Sunday, February 21, 2010

Cacti, cats and canoodling

The neighborhood, or barrio, that I'm living in is named Palermo.  In addition to its considerable size, Palermo is also well known for its green areas— indeed, there's even a grouping of parks known as the Bosques de Palermo (Palermo Woods).  Although I've walked, run and occasionally gotten lost around many of these parks, I've only scratched the surface in exploring them.  This blurb will probably be the first in a long series of Palermo Park posts.

The Carlos Thays Botanical Garden can be described in three words: cacti, cats and canoodling.  Several greenhouses around the park house exotic plants, but the colony of cacti I encountered was truly unexpected.  In a city where the humidity is above 80 percent most days, it seems either crazy or cruel to grow these desert-loving prickly plants.
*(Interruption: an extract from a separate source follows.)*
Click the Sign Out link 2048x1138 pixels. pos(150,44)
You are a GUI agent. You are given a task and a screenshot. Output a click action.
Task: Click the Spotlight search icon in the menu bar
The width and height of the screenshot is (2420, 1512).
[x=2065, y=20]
Earnest Hemingway would have been friends with Carlos Thays, a landscape architect from the 19th century.  Both men had a deep affinity for felines whose descendants still prowl their properties.  And while some of the resident cats at Hemingway's home in Key West boast six-digit paws, the kitties in the botanical garden have street cred: they have managed to stay alive and clean in a city that is obsessed with dogs and has no qualms about hitting human pedestrians let alone feline ones.

Of course, I am in Latin America so a high level of PDA is nothing surprising, but at least half of the visitors at this park were canoodling couples.  Maybe it's the peaceful atmosphere or maybe it's the nude statues of Greek gods throughout the garden.  Whatever the reason, Carlos Thays Botanical Garden is a popular date spot.


I just hope they don't roll onto a cactus...

1 comment:

  1. Ouch! That would be painful!
    Oh when we are back in Cary again, we need to go walking on that trail out on Highway 55. That was good trail. I wasn't able to enjoy it completely last time (summer 2008) cuz I had to pee real bad.